With the rise of generative artificial intelligence models (gAI) like GANs, Stable Diffusion, and GPT, researchers have started using them as data augmentation tools, in place of or in addition to traditional data augmentation techniques. A crucial advantage of a sample generated by a gAI model is that it is not directly derived from any single sample from the starting dataset and therefore adds as much information as the original samples. Furthermore, the number of ways in which you can combine traditional data augmentation to generate new samples is limited; using gAI, one could generate infinite new samples.
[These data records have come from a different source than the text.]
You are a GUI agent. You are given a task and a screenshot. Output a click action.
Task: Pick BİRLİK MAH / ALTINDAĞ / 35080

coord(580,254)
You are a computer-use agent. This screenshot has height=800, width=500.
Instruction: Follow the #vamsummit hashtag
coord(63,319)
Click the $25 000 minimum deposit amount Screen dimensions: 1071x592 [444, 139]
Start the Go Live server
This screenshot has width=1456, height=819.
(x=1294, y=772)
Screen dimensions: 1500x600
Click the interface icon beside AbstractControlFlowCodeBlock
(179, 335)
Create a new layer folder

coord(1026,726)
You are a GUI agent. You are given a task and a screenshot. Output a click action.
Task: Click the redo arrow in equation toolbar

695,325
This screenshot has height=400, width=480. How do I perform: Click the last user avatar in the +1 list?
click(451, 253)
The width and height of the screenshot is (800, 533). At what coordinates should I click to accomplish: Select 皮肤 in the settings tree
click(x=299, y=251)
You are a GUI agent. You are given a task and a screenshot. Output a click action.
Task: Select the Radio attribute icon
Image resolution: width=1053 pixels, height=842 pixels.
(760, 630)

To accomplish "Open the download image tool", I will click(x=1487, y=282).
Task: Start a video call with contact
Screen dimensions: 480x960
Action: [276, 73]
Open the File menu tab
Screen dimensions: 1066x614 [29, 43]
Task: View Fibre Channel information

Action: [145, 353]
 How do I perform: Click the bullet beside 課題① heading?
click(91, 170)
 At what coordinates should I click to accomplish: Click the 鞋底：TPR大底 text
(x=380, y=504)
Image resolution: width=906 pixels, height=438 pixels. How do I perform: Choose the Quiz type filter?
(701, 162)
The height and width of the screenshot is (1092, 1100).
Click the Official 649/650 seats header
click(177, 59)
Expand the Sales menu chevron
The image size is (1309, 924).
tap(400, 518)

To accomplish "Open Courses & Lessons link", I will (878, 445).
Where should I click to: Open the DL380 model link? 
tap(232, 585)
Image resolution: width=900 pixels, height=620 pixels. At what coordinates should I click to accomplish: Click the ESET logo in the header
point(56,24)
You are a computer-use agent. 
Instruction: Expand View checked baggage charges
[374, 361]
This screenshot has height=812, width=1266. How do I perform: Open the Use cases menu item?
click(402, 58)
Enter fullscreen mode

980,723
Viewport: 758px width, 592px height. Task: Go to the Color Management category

A branch of TC analysis that has been particularly active in exploring data augmentation techniques is TC intensity estimation (TCIE): given a satellite image of a TC (e.g. Fig 1), the goal is to estimate—usually with a CNN—the corresponding wind speed, from which one can derive an estimate of potential damages [2]. Only traditional data augmentation techniques have been used for TCIE, but such techniques are unable to generate large enough numbers of images for the rarest, most intense TCs, leaving datasets highly imbalanced even after augmentation. In this thesis project, one or two students will assess whether gAI models can be applied in this setting, and whether they improve the performance of TCIE models compared to traditional data augmentation techniques. To achieve these goals, the student(s) will carry out the following activities:
- Literature review: review the state of the art for TCIE models (i.e., CNNs), data augmentation, and generative AI models.
- Data elaboration: retrieving GRIDSAT-B1 satellite images from the National Oceanic and Atmospheric Administration (NOAA) archive [3], pre-processing them to remove outliers and images with missing data, culminating in the formation of a dataset of images to be used for training deep learning models.
- Computational experiments:
- Implementing (or adapting off-the-shelf) generative AI models to synthesise images of TCs, training them on the dataset acquired.
- Using the generated samples as a form of data augmentation for TC intensity estimation (using an off-the-shelf CNN).
- Implementing traditional data augmentation techniques as a benchmark against which to evaluate the proposed method.

References
- https://public.wmo.int/en/our-mandate/focus-areas/natural-hazards-and-disaster-risk-reduction/tropicalcyclones#:~:text=Over%20the%20past%2050%20years,million%20in%20damages%20every%20day
- https://www.ncdc.noaa.gov/gridsat/
- Pradhan, R., Aygun, R. S., Maskey, M., Ramachandran, R., & Cecil, D. J. (2017). Tropical cyclone intensity estimation using a deep convolutional neural network. IEEE Transactions on Image Processing, 27(2), 692-702.
Relevant courses and knowledge
Natural Resources Management
Number of students
1 or 2
Requisites
The student(s) must be comfortable with coding (Python will be used for the project). Knowledge of machine learning tools is a major plus.